Ruling on Treaty between Belgium and Netherlands
A new ruling has been made regarding the Belgium-Netherlands Income and Capital Tax Treaty (2001). On 25 January 2018, the Supreme Court made a decision regarding a professional cyclist that was employed by two Belgian cycling teams during 2007-2009. This cyclist had many races outside of Belgium; in the Netherlands, Italy, Australia, France, Luxembourg, and Spain, and in the income tax return, he requested a proportional exemption of his salary based on the days of participation in cycling races and the applicable treaty provisions.

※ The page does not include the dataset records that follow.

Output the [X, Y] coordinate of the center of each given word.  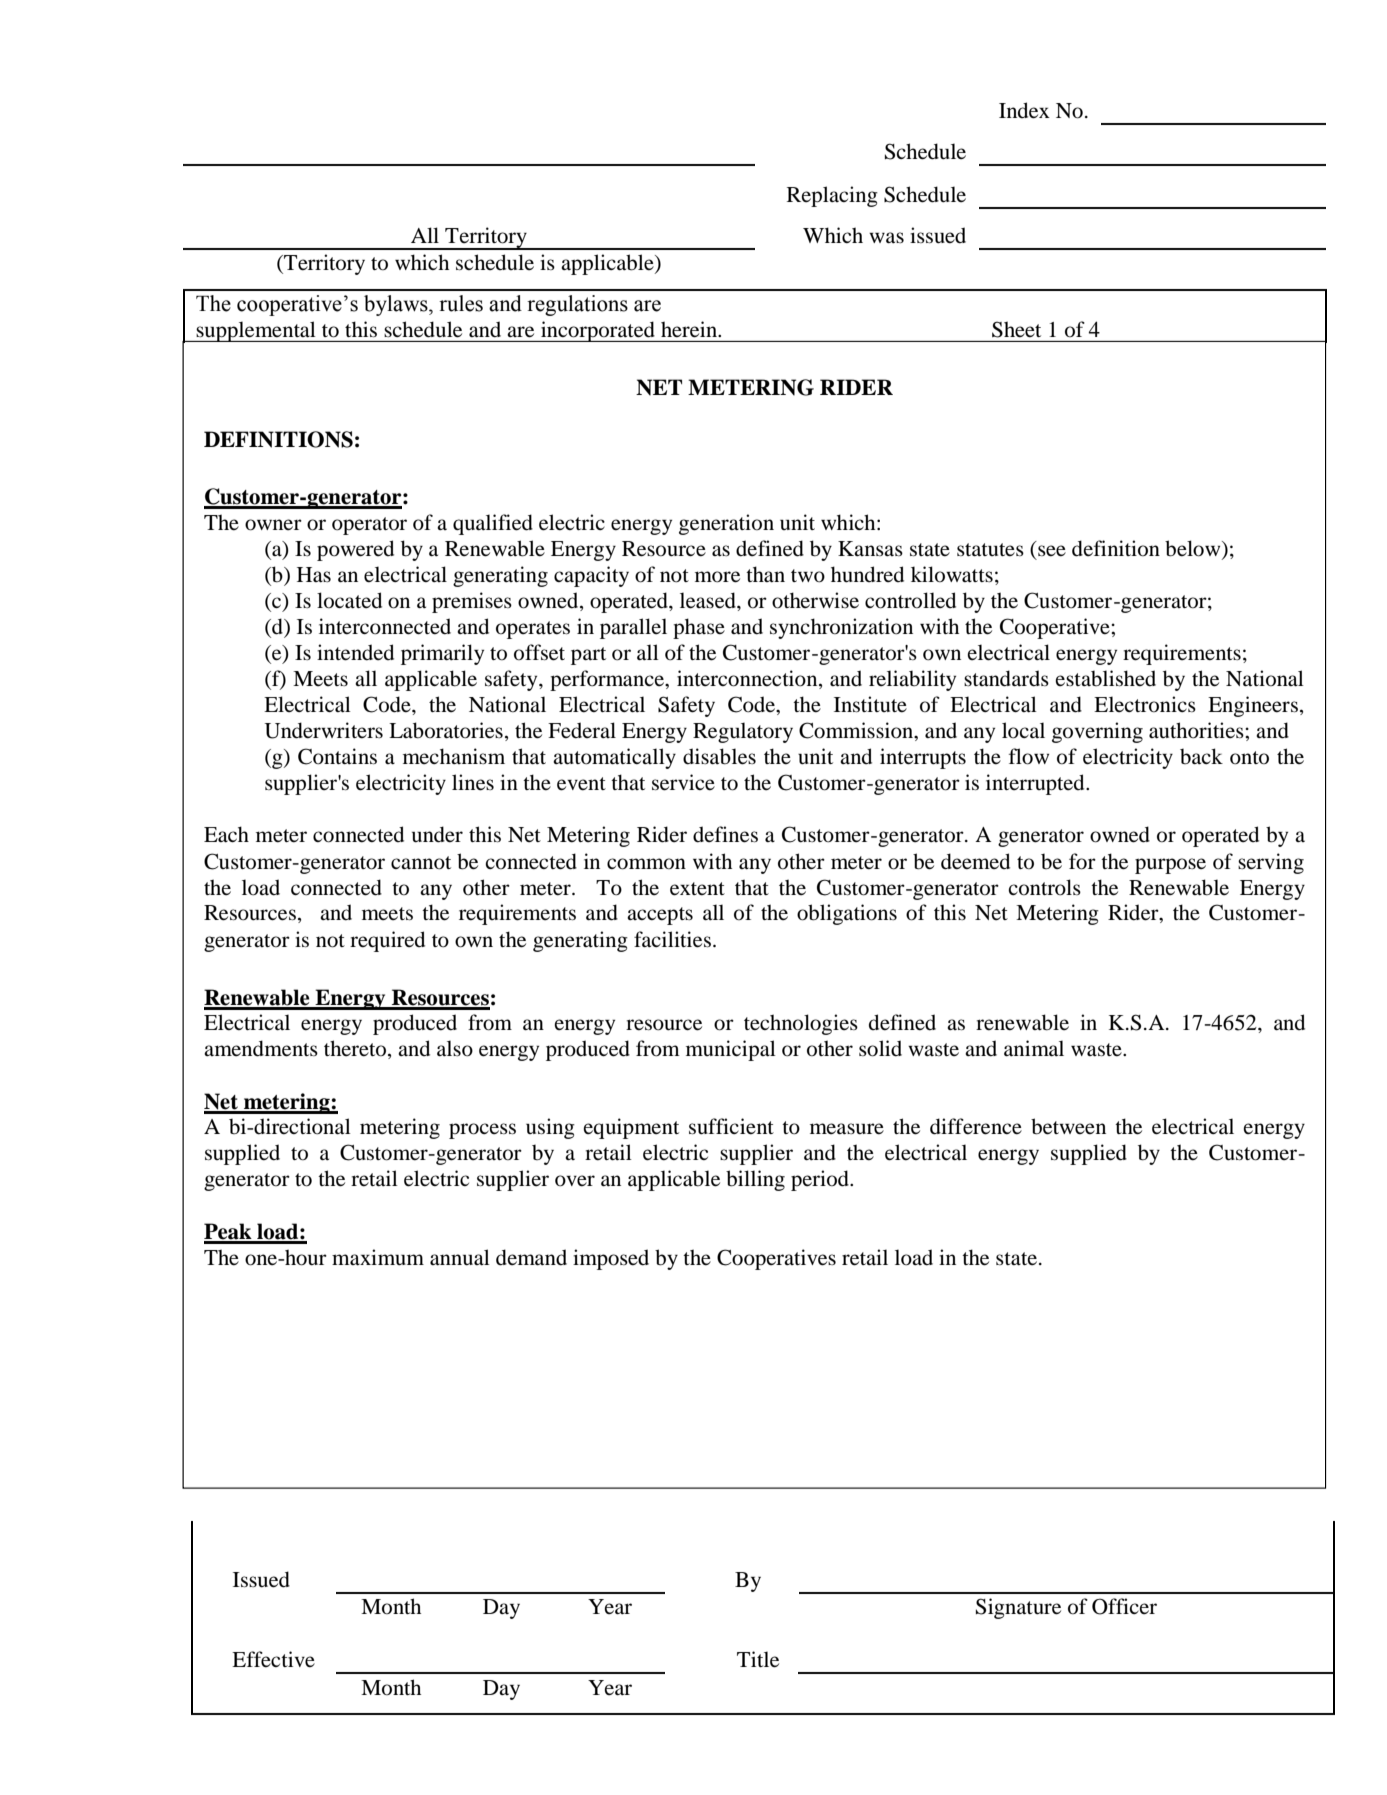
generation [726, 524]
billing [755, 1180]
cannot [421, 863]
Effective [273, 1659]
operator [369, 526]
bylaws [397, 305]
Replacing [832, 196]
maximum [378, 1257]
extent [697, 889]
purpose [1170, 866]
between [1068, 1126]
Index [1024, 110]
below [1194, 548]
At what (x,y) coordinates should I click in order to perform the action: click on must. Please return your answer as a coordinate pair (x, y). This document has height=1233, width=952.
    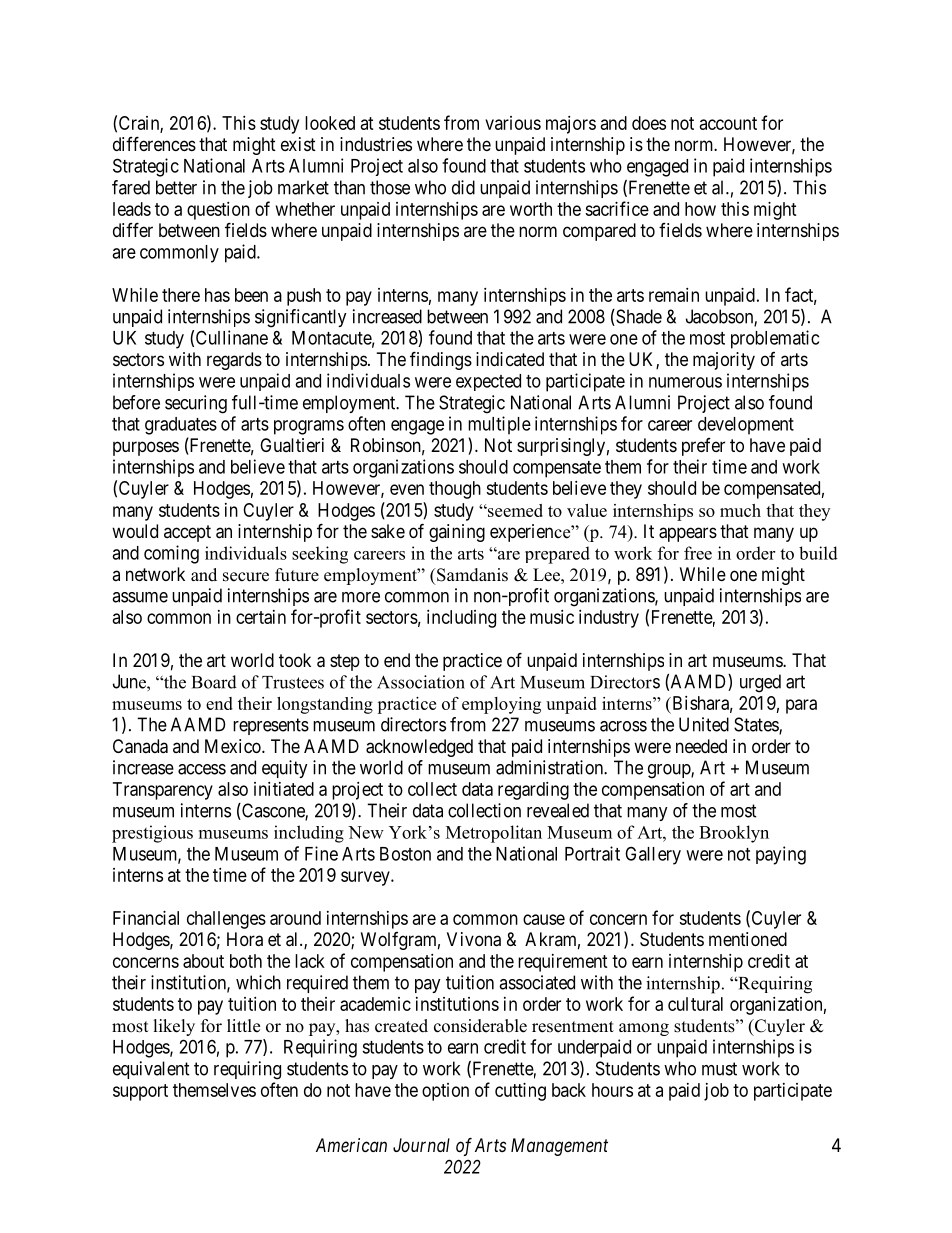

The argument brought to court was regarding the allocation key used by the taxpayer. The Courts of First Instance and Appeal ruled in favor of the taxpayer, agreeing that allocations based solely on the races performed are a suitable allocation key. The Belgian tax administration disagreed, stating that not only was this an unsuitable allocation key but that effective taxation in the Netherlands under article 23(1)(a)of the Treaty was required in order to be able to benefit from an exemption. Therefore, the Belgian tax administration filed an appeal before the Court of Cassation. Article 23(1)(a) of the Treaty states that Belgium will exempt income other than dividends, interest, or royalties or other items of capital which are taxed in the Netherlands from taxation but may still apply the tax rate which would have been applicable if such income or item were not exempt.
The Supreme Court and the Advocate General decided to reject the arguments of the Belgian tax administration citing that an allocation key based on the days of participation in cycling races is not contrary to the law. The Advocate General clarified that an argumentum a contrario is not allowed. In laymen’s terms, it is not allowed to reallocate the competence to tax on the basis of article 23(1)(a) of the Treaty. If Belgium wished to tax items of income, for which the competence to tax is allocated to the other contracting state, it should have included a credit system in the Treaty. This decision states that there is no room for a “subject-to-tax clause” under the exemption method.